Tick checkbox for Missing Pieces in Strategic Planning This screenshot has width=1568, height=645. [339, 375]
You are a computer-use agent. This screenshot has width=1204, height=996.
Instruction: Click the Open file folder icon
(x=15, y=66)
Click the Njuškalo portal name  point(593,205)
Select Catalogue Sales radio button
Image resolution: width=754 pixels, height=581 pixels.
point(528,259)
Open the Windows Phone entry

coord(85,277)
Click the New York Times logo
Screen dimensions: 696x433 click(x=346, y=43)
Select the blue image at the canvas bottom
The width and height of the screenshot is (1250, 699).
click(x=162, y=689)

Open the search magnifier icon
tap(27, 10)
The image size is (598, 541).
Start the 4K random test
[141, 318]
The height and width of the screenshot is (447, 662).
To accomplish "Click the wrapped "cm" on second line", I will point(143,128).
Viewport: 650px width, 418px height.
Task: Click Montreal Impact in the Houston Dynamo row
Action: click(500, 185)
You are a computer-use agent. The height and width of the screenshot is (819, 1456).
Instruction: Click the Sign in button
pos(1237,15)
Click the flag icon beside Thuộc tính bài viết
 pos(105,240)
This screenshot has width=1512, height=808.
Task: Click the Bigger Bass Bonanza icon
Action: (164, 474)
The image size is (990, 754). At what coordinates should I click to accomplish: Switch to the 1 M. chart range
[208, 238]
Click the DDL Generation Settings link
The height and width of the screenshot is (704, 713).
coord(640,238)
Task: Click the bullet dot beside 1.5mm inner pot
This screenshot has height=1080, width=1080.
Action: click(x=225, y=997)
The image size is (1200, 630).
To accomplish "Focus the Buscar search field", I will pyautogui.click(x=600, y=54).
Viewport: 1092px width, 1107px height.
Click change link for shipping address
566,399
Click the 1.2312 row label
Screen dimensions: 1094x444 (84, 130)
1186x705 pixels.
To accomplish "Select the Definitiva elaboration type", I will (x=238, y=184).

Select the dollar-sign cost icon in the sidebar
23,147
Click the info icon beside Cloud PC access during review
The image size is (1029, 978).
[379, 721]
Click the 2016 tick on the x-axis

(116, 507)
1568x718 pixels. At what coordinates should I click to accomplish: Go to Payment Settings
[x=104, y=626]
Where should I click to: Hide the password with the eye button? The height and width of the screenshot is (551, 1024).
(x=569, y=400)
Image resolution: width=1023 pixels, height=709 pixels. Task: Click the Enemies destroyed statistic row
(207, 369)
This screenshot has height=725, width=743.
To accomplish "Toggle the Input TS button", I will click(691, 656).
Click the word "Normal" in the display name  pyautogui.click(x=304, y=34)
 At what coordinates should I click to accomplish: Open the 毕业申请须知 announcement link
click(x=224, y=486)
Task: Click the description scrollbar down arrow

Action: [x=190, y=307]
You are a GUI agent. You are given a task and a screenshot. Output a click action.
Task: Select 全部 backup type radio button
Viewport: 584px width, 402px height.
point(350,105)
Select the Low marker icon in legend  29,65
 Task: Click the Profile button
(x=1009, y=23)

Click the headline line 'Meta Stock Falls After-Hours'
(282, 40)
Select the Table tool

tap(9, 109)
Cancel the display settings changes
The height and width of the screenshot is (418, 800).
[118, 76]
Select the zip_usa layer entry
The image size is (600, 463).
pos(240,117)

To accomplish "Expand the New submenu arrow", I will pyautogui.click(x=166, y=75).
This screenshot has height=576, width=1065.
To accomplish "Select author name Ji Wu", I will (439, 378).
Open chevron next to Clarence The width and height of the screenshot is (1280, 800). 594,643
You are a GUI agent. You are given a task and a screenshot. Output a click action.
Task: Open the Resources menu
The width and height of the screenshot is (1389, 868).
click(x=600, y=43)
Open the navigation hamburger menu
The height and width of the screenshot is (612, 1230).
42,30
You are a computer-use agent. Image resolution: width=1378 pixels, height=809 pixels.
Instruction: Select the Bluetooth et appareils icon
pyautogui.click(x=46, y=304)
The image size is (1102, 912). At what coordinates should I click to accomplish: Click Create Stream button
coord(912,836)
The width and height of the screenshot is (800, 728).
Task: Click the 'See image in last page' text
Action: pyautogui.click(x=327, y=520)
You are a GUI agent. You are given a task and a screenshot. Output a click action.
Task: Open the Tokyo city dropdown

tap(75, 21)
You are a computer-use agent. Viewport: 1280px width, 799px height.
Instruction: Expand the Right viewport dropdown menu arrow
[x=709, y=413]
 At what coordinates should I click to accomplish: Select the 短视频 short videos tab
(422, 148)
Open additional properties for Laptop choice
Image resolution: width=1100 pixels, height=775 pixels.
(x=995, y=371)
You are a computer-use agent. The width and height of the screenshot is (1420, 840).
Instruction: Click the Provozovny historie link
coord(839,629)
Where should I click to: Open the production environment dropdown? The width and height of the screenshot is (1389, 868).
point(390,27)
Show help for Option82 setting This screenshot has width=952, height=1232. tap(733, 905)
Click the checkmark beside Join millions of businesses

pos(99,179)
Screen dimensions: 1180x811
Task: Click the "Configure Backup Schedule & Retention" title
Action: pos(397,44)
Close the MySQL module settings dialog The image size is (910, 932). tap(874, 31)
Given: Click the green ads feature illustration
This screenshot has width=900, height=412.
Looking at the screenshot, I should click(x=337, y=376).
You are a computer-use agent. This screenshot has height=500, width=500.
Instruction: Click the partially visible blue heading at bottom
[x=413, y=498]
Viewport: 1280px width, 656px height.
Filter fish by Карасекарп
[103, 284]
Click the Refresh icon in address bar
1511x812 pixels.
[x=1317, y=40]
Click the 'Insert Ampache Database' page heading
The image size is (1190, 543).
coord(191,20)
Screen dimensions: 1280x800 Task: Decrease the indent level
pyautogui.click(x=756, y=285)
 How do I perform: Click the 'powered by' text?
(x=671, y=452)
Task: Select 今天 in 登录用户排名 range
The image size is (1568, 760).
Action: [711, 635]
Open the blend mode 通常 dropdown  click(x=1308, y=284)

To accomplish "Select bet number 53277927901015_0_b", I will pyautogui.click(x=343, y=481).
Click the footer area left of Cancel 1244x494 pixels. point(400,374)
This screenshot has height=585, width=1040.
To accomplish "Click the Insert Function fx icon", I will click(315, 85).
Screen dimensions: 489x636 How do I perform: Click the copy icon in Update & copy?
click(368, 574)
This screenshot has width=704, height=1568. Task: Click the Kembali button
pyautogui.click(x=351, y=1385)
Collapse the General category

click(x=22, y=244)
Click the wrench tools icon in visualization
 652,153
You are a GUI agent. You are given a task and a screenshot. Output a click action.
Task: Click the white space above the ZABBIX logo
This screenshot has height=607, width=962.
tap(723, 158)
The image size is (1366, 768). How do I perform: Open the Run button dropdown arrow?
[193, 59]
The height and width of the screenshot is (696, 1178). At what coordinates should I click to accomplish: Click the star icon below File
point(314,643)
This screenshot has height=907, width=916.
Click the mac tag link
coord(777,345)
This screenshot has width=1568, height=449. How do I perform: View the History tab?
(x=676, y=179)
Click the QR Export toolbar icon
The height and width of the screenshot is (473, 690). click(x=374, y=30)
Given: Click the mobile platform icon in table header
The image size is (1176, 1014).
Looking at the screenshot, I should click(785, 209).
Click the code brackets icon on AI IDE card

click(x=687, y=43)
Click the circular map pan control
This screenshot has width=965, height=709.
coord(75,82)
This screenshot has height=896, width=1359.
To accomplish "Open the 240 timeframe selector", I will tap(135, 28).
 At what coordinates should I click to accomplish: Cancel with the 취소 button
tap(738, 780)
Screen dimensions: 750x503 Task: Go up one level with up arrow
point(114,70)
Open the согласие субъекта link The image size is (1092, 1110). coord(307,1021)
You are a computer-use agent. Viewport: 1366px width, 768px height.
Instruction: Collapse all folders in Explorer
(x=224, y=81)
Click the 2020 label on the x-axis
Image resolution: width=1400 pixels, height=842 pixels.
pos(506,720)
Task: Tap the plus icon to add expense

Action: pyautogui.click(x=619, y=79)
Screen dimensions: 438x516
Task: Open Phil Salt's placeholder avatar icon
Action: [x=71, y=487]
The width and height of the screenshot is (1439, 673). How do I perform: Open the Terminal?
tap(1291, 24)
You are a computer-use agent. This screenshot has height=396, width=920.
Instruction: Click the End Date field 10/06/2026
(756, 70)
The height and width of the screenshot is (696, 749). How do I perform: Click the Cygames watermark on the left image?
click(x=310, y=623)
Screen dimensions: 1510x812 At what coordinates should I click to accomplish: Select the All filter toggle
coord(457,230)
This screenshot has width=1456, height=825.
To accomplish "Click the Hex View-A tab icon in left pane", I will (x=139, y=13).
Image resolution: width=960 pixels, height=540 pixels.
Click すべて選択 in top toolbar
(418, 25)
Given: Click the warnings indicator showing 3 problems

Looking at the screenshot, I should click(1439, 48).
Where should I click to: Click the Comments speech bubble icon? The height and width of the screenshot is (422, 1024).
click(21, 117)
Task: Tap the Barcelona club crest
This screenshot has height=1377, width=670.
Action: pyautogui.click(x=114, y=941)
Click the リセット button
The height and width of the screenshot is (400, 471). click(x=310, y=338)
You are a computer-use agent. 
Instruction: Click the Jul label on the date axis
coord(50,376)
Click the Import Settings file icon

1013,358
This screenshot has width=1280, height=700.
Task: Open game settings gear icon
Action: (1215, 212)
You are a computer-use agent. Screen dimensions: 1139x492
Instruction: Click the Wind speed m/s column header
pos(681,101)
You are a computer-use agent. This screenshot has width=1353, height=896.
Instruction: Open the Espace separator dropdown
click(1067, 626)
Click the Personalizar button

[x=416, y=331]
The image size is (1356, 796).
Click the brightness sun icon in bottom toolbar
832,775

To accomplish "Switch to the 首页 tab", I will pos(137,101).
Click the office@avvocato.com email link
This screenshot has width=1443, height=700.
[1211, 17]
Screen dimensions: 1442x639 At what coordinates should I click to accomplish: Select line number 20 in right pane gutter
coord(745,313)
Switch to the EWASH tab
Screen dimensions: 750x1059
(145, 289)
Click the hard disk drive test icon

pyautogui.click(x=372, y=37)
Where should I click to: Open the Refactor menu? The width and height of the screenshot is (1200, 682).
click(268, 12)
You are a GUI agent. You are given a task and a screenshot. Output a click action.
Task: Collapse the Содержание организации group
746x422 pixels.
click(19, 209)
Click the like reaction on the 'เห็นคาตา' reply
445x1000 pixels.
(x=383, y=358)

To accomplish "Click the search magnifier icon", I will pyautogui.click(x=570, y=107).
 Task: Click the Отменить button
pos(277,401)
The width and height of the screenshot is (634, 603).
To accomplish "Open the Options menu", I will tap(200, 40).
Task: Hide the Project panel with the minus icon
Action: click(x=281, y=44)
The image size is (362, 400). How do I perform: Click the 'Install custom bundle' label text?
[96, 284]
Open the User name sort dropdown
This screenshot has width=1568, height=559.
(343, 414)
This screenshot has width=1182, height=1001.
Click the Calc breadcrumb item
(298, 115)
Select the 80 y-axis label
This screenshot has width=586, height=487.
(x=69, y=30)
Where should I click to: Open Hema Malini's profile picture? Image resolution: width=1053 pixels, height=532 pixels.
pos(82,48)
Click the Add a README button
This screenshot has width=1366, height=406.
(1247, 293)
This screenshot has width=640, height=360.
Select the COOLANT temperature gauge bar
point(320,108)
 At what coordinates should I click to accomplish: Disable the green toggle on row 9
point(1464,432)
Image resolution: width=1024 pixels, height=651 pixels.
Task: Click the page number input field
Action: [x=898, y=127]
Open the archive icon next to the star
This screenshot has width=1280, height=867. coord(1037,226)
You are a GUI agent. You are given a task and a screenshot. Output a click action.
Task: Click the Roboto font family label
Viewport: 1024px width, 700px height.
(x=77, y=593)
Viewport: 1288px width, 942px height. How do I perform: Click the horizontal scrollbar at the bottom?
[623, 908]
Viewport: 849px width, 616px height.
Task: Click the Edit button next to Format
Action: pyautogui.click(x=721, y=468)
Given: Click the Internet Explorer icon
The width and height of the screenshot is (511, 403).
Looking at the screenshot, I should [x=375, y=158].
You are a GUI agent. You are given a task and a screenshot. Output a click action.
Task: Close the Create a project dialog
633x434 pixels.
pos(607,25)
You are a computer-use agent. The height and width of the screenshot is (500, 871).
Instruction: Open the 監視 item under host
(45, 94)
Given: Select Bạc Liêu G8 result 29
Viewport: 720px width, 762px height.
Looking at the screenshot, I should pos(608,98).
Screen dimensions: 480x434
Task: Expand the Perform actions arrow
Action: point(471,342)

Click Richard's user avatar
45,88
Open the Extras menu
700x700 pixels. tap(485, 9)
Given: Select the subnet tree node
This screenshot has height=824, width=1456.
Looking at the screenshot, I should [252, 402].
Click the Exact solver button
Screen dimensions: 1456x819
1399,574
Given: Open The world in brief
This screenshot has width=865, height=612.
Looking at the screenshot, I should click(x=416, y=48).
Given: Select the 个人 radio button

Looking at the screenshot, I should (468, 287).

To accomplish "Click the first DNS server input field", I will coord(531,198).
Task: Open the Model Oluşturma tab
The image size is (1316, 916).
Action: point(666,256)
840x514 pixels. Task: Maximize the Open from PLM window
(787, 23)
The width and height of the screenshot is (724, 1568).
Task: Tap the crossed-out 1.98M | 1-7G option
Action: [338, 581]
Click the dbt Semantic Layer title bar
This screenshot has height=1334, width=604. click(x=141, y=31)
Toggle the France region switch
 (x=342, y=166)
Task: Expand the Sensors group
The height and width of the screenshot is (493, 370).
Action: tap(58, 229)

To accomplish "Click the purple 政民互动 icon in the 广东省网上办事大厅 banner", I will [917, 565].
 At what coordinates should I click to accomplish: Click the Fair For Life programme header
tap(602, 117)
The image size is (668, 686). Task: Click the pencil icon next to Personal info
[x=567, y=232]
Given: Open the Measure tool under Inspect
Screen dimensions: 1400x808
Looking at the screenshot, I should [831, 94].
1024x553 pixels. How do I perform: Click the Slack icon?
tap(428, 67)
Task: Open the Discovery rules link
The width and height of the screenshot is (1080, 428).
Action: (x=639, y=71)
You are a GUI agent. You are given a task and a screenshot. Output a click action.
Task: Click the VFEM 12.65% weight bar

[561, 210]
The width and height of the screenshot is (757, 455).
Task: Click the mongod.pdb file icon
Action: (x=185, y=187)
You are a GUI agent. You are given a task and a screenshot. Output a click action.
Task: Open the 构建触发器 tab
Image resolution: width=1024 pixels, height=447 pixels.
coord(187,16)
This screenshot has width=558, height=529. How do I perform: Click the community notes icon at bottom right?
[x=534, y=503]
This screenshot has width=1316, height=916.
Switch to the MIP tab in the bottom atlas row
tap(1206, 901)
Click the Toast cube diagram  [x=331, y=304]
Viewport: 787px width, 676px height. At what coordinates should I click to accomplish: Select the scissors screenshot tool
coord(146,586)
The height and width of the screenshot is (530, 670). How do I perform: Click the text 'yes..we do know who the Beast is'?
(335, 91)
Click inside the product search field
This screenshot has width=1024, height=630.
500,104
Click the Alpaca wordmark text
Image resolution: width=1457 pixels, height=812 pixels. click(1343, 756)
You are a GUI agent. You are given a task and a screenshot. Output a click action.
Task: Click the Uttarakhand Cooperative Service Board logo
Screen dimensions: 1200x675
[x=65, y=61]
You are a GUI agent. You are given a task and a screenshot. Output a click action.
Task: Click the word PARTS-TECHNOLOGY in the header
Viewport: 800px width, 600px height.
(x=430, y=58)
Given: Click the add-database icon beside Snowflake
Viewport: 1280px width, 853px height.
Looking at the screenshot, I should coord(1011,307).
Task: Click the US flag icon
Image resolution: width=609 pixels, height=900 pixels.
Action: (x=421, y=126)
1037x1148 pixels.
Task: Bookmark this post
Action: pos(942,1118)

::::::::

## What is needed
Copy out the lines above exactly, beginning at the one that contains "Click the リセット button" and ending at the one that contains "You are a computer-use agent. Screen".

## Result below
Click the リセット button
The height and width of the screenshot is (400, 471). click(x=310, y=338)
You are a computer-use agent. 
Instruction: Click the Jul label on the date axis
coord(50,376)
Click the Import Settings file icon

1013,358
This screenshot has width=1280, height=700.
Task: Open game settings gear icon
Action: (1215, 212)
You are a computer-use agent. Screen dimensions: 1139x492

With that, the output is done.